_Task statement_: Output all of the listing, leaving every line exactly as written.

_Records supplied_:
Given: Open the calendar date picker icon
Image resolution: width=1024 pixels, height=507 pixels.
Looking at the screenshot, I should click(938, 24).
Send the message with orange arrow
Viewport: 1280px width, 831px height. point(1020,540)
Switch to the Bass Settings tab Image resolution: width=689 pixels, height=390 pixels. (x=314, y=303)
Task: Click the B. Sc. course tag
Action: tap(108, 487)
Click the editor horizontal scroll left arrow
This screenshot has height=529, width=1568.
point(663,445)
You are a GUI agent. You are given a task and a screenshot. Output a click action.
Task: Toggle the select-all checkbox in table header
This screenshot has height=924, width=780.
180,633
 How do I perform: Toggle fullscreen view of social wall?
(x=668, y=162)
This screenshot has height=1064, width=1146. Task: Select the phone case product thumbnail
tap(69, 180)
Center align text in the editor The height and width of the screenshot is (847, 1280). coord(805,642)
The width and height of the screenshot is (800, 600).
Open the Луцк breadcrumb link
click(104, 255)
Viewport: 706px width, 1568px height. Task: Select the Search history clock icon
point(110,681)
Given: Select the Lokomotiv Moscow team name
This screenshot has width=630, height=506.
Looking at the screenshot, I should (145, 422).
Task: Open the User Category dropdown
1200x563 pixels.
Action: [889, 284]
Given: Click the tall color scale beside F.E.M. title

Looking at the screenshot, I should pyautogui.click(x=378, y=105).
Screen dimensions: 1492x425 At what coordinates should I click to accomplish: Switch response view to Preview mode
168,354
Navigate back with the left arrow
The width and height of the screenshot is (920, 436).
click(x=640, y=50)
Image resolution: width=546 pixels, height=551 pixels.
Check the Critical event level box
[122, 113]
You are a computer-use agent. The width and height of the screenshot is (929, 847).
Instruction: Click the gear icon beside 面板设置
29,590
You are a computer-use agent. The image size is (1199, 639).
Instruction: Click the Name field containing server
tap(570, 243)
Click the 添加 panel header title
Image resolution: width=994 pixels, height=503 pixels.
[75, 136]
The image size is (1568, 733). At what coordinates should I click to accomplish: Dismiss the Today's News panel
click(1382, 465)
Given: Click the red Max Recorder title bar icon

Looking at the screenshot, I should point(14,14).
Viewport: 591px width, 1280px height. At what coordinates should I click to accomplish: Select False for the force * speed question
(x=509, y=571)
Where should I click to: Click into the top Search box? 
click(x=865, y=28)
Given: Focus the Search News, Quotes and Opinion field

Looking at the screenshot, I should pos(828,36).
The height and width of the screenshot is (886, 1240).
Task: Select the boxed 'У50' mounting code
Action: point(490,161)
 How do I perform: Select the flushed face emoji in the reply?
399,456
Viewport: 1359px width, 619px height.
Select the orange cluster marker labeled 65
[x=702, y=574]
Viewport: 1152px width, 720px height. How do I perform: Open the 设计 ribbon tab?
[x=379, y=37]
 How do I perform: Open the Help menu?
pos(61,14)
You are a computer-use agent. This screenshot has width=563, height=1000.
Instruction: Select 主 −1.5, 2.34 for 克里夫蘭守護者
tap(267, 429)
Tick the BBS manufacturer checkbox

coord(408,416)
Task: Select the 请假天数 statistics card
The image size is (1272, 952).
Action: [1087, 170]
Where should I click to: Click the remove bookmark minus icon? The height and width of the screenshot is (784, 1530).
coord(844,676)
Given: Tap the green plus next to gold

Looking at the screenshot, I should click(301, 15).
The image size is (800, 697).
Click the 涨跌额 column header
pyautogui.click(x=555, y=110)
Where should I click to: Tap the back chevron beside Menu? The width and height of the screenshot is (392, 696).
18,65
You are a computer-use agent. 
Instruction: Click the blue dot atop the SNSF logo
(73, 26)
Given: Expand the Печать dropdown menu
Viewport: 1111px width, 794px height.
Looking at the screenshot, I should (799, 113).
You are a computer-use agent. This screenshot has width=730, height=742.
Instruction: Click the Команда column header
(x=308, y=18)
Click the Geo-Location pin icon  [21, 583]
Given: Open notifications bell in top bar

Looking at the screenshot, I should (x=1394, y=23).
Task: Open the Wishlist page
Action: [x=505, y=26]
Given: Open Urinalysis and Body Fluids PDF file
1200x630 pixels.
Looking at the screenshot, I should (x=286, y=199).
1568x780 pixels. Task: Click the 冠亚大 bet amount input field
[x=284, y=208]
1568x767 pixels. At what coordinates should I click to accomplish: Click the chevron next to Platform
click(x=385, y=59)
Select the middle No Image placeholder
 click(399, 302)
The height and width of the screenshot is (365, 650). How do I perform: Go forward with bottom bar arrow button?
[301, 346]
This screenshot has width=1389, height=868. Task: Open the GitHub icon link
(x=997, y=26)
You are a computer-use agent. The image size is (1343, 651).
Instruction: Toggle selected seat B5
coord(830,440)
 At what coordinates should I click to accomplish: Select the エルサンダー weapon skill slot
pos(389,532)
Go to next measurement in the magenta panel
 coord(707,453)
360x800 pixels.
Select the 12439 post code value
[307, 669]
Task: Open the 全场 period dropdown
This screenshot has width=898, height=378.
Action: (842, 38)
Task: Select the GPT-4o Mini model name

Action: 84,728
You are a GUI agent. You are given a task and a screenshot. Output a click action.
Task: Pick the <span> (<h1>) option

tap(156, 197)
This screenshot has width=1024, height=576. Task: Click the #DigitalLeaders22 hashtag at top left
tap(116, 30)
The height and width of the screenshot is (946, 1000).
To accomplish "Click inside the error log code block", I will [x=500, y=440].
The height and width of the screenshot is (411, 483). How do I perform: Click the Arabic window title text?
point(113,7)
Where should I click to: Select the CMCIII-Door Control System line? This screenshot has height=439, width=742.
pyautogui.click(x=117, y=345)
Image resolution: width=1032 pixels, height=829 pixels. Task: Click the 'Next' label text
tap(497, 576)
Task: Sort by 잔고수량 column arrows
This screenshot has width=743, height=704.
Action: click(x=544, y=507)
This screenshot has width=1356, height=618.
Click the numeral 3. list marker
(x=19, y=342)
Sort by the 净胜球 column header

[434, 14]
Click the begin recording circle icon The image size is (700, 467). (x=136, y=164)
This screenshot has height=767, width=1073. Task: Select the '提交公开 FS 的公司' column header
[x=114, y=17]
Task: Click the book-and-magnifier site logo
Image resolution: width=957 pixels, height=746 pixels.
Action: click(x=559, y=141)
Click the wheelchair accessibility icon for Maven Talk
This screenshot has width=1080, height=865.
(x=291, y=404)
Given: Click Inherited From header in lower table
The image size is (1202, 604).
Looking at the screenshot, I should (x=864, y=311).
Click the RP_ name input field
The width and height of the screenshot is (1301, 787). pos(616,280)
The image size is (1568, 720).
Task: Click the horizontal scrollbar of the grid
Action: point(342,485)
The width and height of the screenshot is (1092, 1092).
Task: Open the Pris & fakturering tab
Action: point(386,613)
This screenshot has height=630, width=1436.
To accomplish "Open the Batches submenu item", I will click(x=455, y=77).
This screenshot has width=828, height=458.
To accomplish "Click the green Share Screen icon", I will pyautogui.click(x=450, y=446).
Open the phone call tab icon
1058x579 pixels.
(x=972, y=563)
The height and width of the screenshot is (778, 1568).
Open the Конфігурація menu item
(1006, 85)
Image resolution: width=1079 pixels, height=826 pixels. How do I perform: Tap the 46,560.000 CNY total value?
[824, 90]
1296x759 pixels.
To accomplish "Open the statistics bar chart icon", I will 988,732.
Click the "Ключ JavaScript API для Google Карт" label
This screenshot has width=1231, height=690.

_Task answer_:
Given: Open the calendar date picker icon
Image resolution: width=1024 pixels, height=507 pixels.
Looking at the screenshot, I should click(938, 24).
Send the message with orange arrow
Viewport: 1280px width, 831px height. point(1020,540)
Switch to the Bass Settings tab Image resolution: width=689 pixels, height=390 pixels. (x=314, y=303)
Task: Click the B. Sc. course tag
Action: tap(108, 487)
Click the editor horizontal scroll left arrow
This screenshot has height=529, width=1568.
point(663,445)
You are a GUI agent. You are given a task and a screenshot. Output a click action.
Task: Toggle the select-all checkbox in table header
This screenshot has height=924, width=780.
180,633
 How do I perform: Toggle fullscreen view of social wall?
(x=668, y=162)
This screenshot has height=1064, width=1146. Task: Select the phone case product thumbnail
tap(69, 180)
Center align text in the editor The height and width of the screenshot is (847, 1280). coord(805,642)
The width and height of the screenshot is (800, 600).
Open the Луцк breadcrumb link
click(104, 255)
Viewport: 706px width, 1568px height. Task: Select the Search history clock icon
point(110,681)
Given: Select the Lokomotiv Moscow team name
This screenshot has width=630, height=506.
Looking at the screenshot, I should (145, 422).
Task: Open the User Category dropdown
1200x563 pixels.
Action: [889, 284]
Given: Click the tall color scale beside F.E.M. title

Looking at the screenshot, I should pyautogui.click(x=378, y=105).
Screen dimensions: 1492x425 At what coordinates should I click to accomplish: Switch response view to Preview mode
168,354
Navigate back with the left arrow
The width and height of the screenshot is (920, 436).
click(x=640, y=50)
Image resolution: width=546 pixels, height=551 pixels.
Check the Critical event level box
[122, 113]
You are a computer-use agent. The width and height of the screenshot is (929, 847).
Instruction: Click the gear icon beside 面板设置
29,590
You are a computer-use agent. The image size is (1199, 639).
Instruction: Click the Name field containing server
tap(570, 243)
Click the 添加 panel header title
Image resolution: width=994 pixels, height=503 pixels.
[75, 136]
The image size is (1568, 733). At what coordinates should I click to accomplish: Dismiss the Today's News panel
click(1382, 465)
Given: Click the red Max Recorder title bar icon

Looking at the screenshot, I should point(14,14).
Viewport: 591px width, 1280px height. At what coordinates should I click to accomplish: Select False for the force * speed question
(x=509, y=571)
Where should I click to: Click into the top Search box? 
click(x=865, y=28)
Given: Focus the Search News, Quotes and Opinion field

Looking at the screenshot, I should pos(828,36).
The height and width of the screenshot is (886, 1240).
Task: Select the boxed 'У50' mounting code
Action: point(490,161)
 How do I perform: Select the flushed face emoji in the reply?
399,456
Viewport: 1359px width, 619px height.
Select the orange cluster marker labeled 65
[x=702, y=574]
Viewport: 1152px width, 720px height. How do I perform: Open the 设计 ribbon tab?
[x=379, y=37]
 How do I perform: Open the Help menu?
pos(61,14)
You are a computer-use agent. This screenshot has width=563, height=1000.
Instruction: Select 主 −1.5, 2.34 for 克里夫蘭守護者
tap(267, 429)
Tick the BBS manufacturer checkbox

coord(408,416)
Task: Select the 请假天数 statistics card
The image size is (1272, 952).
Action: [1087, 170]
Where should I click to: Click the remove bookmark minus icon? The height and width of the screenshot is (784, 1530).
coord(844,676)
Given: Tap the green plus next to gold

Looking at the screenshot, I should click(301, 15).
The image size is (800, 697).
Click the 涨跌额 column header
pyautogui.click(x=555, y=110)
Where should I click to: Tap the back chevron beside Menu? The width and height of the screenshot is (392, 696).
18,65
You are a computer-use agent. 
Instruction: Click the blue dot atop the SNSF logo
(73, 26)
Given: Expand the Печать dropdown menu
Viewport: 1111px width, 794px height.
Looking at the screenshot, I should (799, 113).
You are a computer-use agent. This screenshot has width=730, height=742.
Instruction: Click the Команда column header
(x=308, y=18)
Click the Geo-Location pin icon  [21, 583]
Given: Open notifications bell in top bar

Looking at the screenshot, I should (x=1394, y=23).
Task: Open the Wishlist page
Action: [x=505, y=26]
Given: Open Urinalysis and Body Fluids PDF file
1200x630 pixels.
Looking at the screenshot, I should (x=286, y=199).
1568x780 pixels. Task: Click the 冠亚大 bet amount input field
[x=284, y=208]
1568x767 pixels. At what coordinates should I click to accomplish: Click the chevron next to Platform
click(x=385, y=59)
Select the middle No Image placeholder
 click(399, 302)
The height and width of the screenshot is (365, 650). How do I perform: Go forward with bottom bar arrow button?
[301, 346]
This screenshot has width=1389, height=868. Task: Open the GitHub icon link
(x=997, y=26)
You are a computer-use agent. The image size is (1343, 651).
Instruction: Toggle selected seat B5
coord(830,440)
 At what coordinates should I click to accomplish: Select the エルサンダー weapon skill slot
pos(389,532)
Go to next measurement in the magenta panel
 coord(707,453)
360x800 pixels.
Select the 12439 post code value
[307, 669]
Task: Open the 全场 period dropdown
This screenshot has width=898, height=378.
Action: (842, 38)
Task: Select the GPT-4o Mini model name

Action: 84,728
You are a GUI agent. You are given a task and a screenshot. Output a click action.
Task: Pick the <span> (<h1>) option

tap(156, 197)
This screenshot has width=1024, height=576. Task: Click the #DigitalLeaders22 hashtag at top left
tap(116, 30)
The height and width of the screenshot is (946, 1000).
To accomplish "Click inside the error log code block", I will [x=500, y=440].
The height and width of the screenshot is (411, 483). How do I perform: Click the Arabic window title text?
point(113,7)
Where should I click to: Select the CMCIII-Door Control System line? This screenshot has height=439, width=742.
pyautogui.click(x=117, y=345)
Image resolution: width=1032 pixels, height=829 pixels. Task: Click the 'Next' label text
tap(497, 576)
Task: Sort by 잔고수량 column arrows
This screenshot has width=743, height=704.
Action: click(x=544, y=507)
This screenshot has width=1356, height=618.
Click the numeral 3. list marker
(x=19, y=342)
Sort by the 净胜球 column header

[434, 14]
Click the begin recording circle icon The image size is (700, 467). (x=136, y=164)
This screenshot has height=767, width=1073. Task: Select the '提交公开 FS 的公司' column header
[x=114, y=17]
Task: Click the book-and-magnifier site logo
Image resolution: width=957 pixels, height=746 pixels.
Action: click(x=559, y=141)
Click the wheelchair accessibility icon for Maven Talk
This screenshot has width=1080, height=865.
(x=291, y=404)
Given: Click Inherited From header in lower table
The image size is (1202, 604).
Looking at the screenshot, I should (x=864, y=311).
Click the RP_ name input field
The width and height of the screenshot is (1301, 787). pos(616,280)
The image size is (1568, 720).
Task: Click the horizontal scrollbar of the grid
Action: point(342,485)
The width and height of the screenshot is (1092, 1092).
Task: Open the Pris & fakturering tab
Action: point(386,613)
This screenshot has height=630, width=1436.
To accomplish "Open the Batches submenu item", I will click(x=455, y=77).
This screenshot has width=828, height=458.
To accomplish "Click the green Share Screen icon", I will pyautogui.click(x=450, y=446).
Open the phone call tab icon
1058x579 pixels.
(x=972, y=563)
The height and width of the screenshot is (778, 1568).
Open the Конфігурація menu item
(1006, 85)
Image resolution: width=1079 pixels, height=826 pixels. How do I perform: Tap the 46,560.000 CNY total value?
[824, 90]
1296x759 pixels.
To accomplish "Open the statistics bar chart icon", I will 988,732.
Click the "Ключ JavaScript API для Google Карт" label
This screenshot has width=1231, height=690.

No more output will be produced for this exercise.